Figure 4.

Identification and verification of the K8^−/− autoantigens. A, B) Total mouse liver lysates were separated by isoelectric focusing then SDS-PAGE. Proteins were stained by Coomassie Brilliant Blue (A) or blotted with K8^−/− serum that recognizes all 4 autoantigens. Liver lysates separated only by SDS-PAGE are included (1D, right side of the panels). C) GDH1 (lanes 1) and total liver lysates (lanes 2) were separated by SDS-PAGE on the same gels for each serum, transferred, and analyzed by immunoblotting using K8^−/− sera containing the C, B, or C and B autoantibodies, or with K8^+/+ serum as control.
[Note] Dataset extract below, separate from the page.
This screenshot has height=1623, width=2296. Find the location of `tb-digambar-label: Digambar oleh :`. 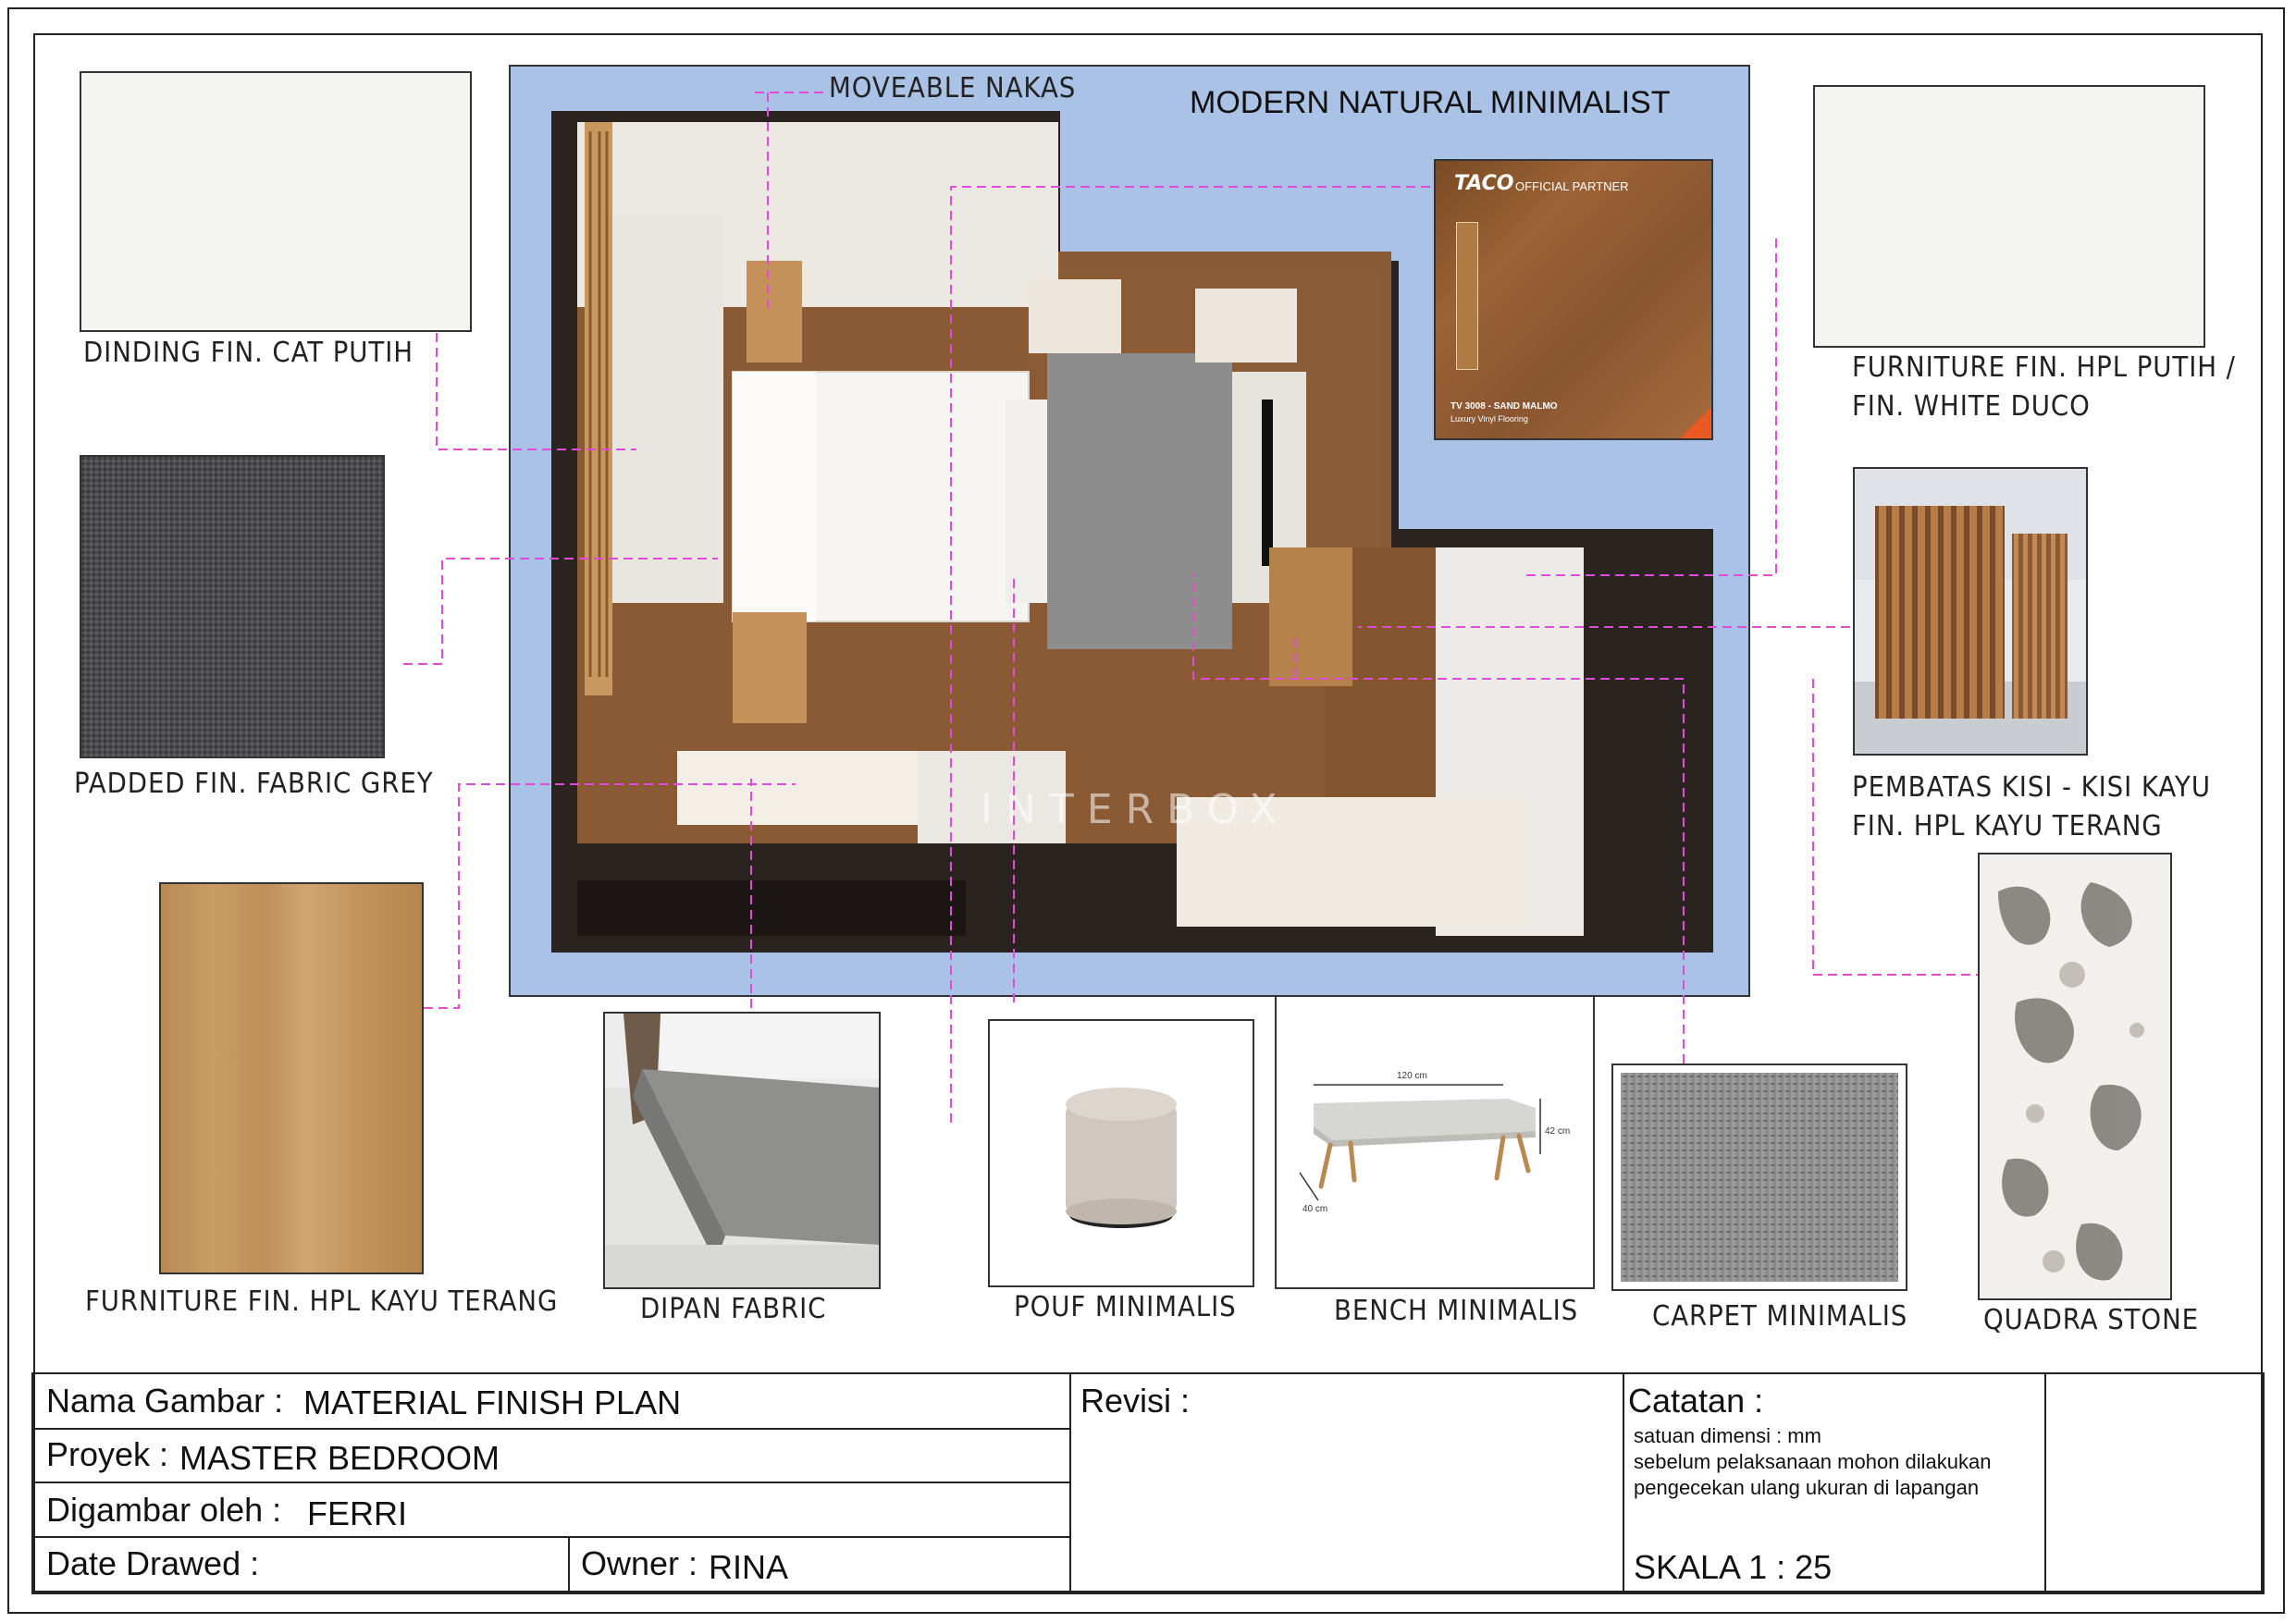

tb-digambar-label: Digambar oleh : is located at coordinates (164, 1510).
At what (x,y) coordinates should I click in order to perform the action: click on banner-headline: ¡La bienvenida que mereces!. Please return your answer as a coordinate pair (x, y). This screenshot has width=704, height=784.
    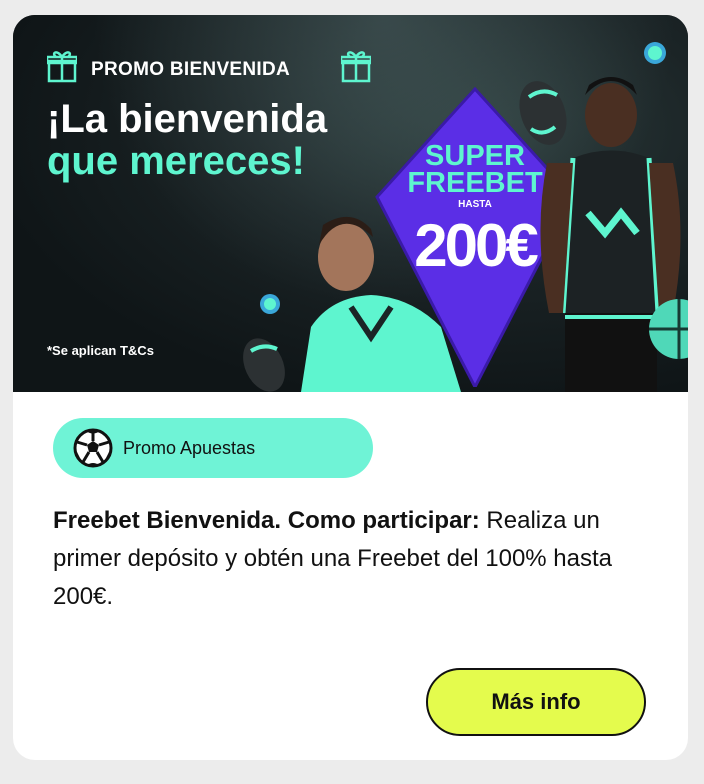
    Looking at the image, I should click on (187, 140).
GDH1 is recognized by K8^−/− sera containing antibody B but not C (indicated by boxes). D) Purified GDH1, liver lysates, and NIH-3T3 lysates were separated on parallel gels and transferred for blotting. Prior to blotting, the K8^−/− serum was preabsorbed (right panel) or not (left panel) with GDH1, then used for immunoblotting. E) Purified HMGCS2 was immunoblotted with K8^−/− serum (lane 1) or K8^+/+ serum (lane 2). F) HMGCS2 was immunoblotted with 2 independent K8^−/− sera (serum #1 and serum #2) containing antibody C that had been preabsorbed (lanes 2) or not (lanes 1) with purified HMGCS2. Note that preabsorption leads to a marked reduction in autoantibody reactivity.